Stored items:
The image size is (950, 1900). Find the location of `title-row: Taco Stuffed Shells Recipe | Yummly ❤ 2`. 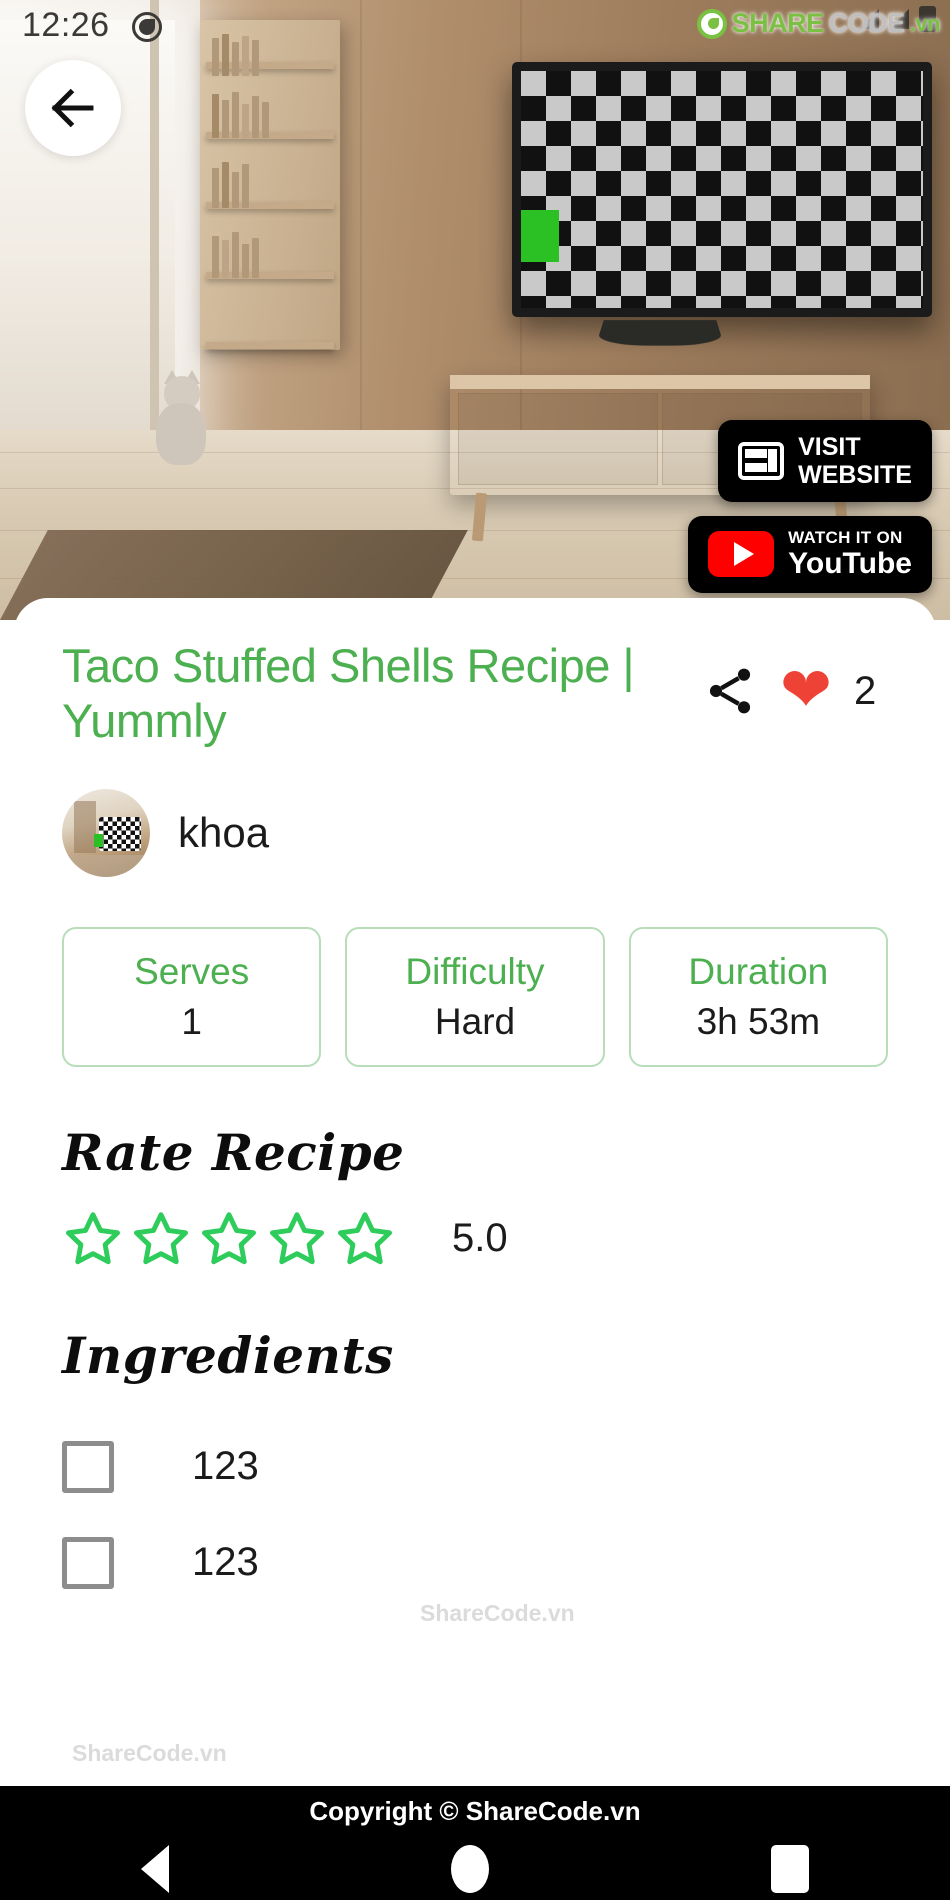

title-row: Taco Stuffed Shells Recipe | Yummly ❤ 2 is located at coordinates (475, 694).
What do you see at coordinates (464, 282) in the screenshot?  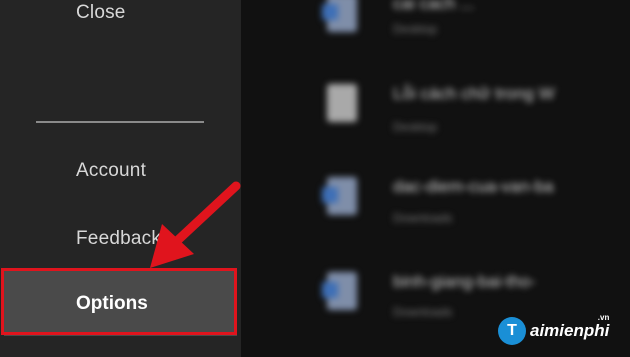 I see `recent-doc-title: binh-giang-bai-tho-` at bounding box center [464, 282].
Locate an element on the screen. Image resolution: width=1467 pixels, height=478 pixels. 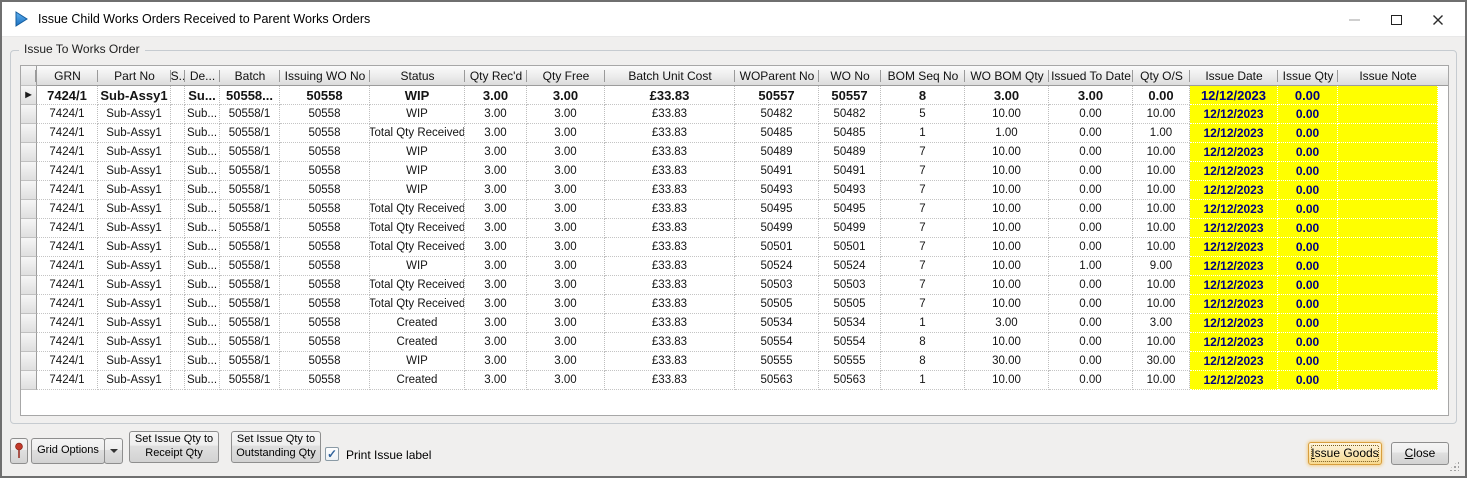
column-header-issue-note: Issue Note is located at coordinates (1388, 76).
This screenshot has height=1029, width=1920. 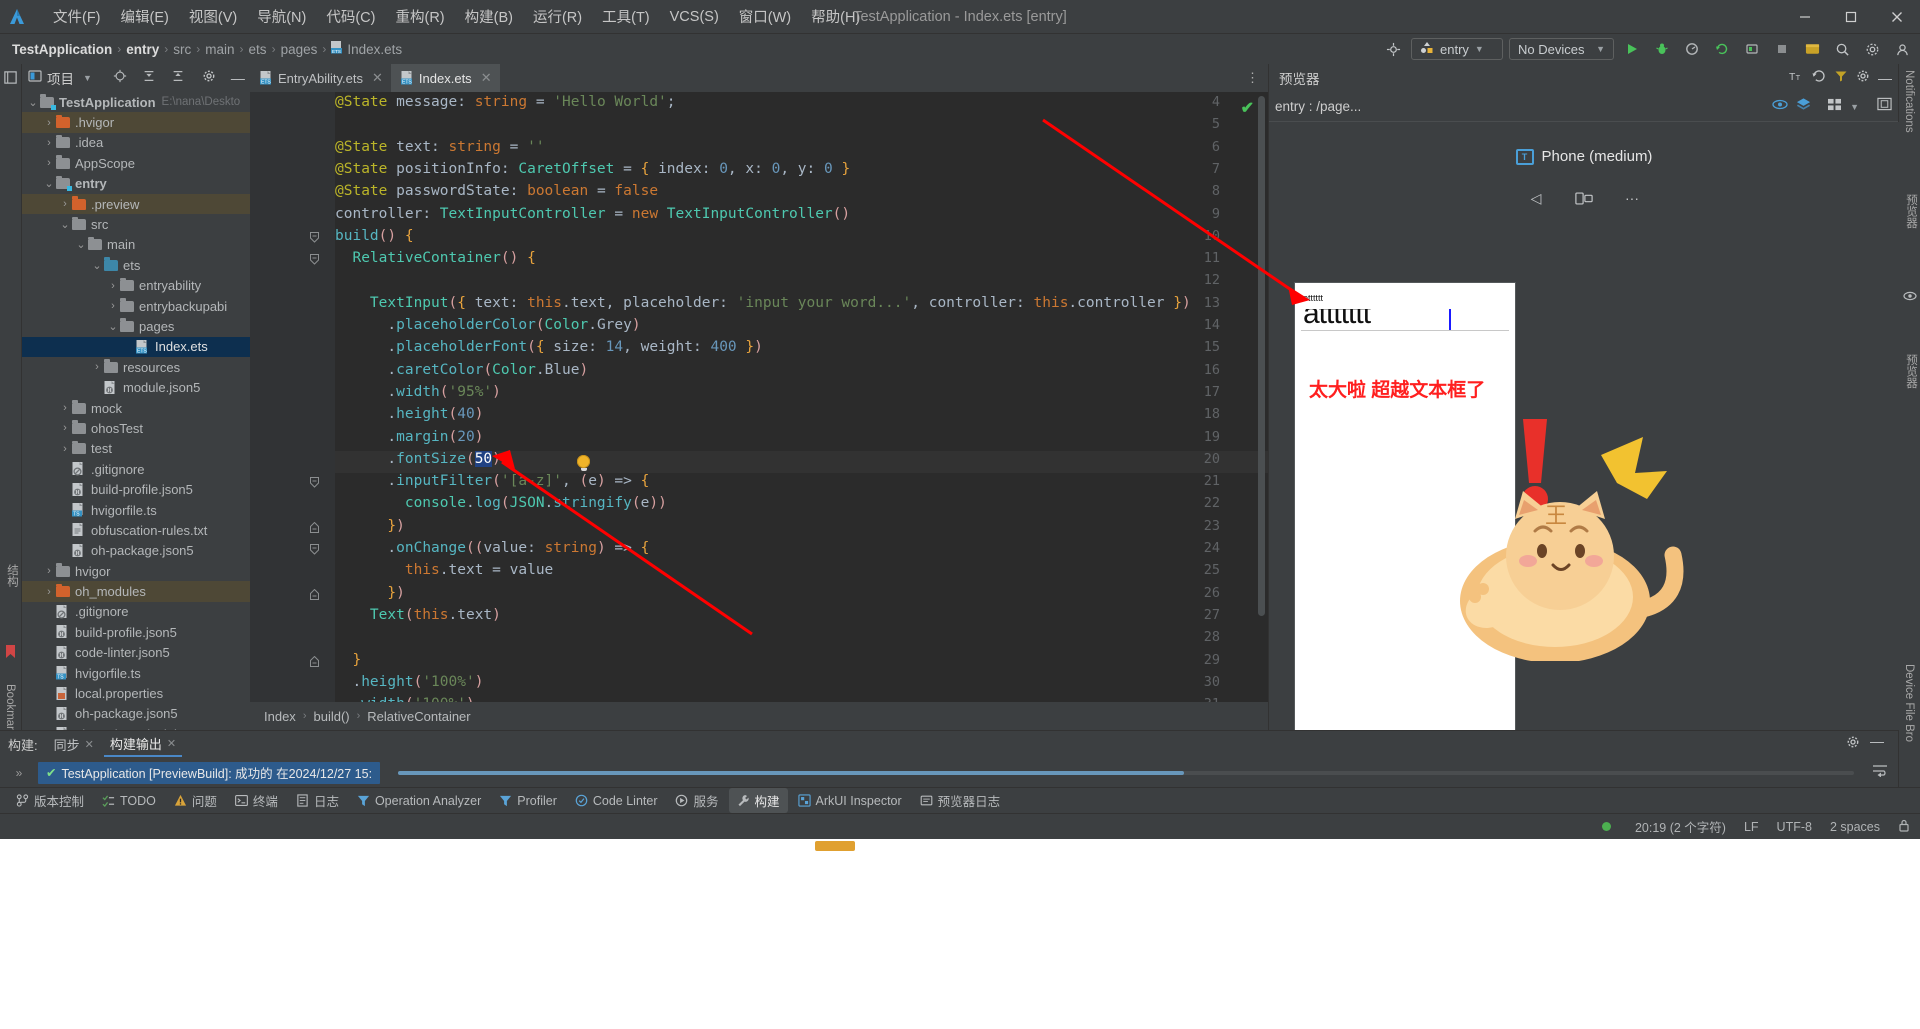 What do you see at coordinates (136, 306) in the screenshot?
I see `tree-item-entrybackupabi: › entrybackupabi` at bounding box center [136, 306].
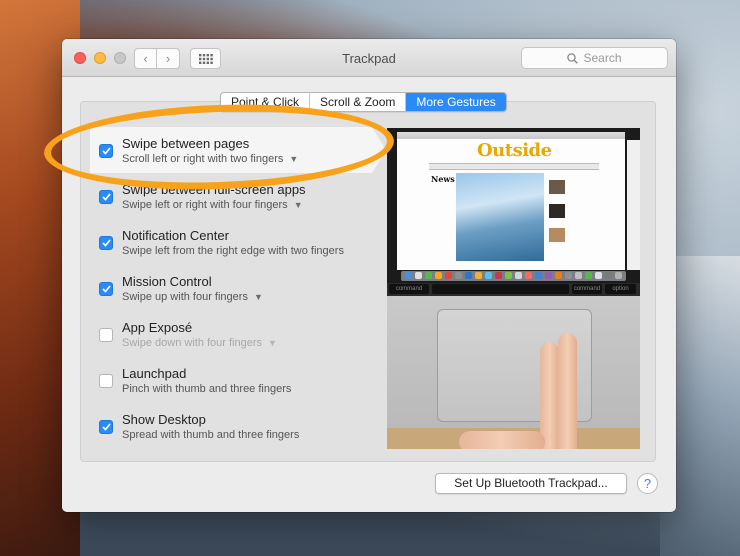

What to work on:
Begin at the line that contains "Locate an element" and stop after the line that contains "column-header-issue-note: Issue Note", reproducing those lines with "screen" swapped for "display" and everything else unchanged. Omit the pictures from the answer.

Answer for this exercise:
Locate an element on the display. Image resolution: width=1467 pixels, height=478 pixels. 
column-header-issue-note: Issue Note is located at coordinates (1388, 76).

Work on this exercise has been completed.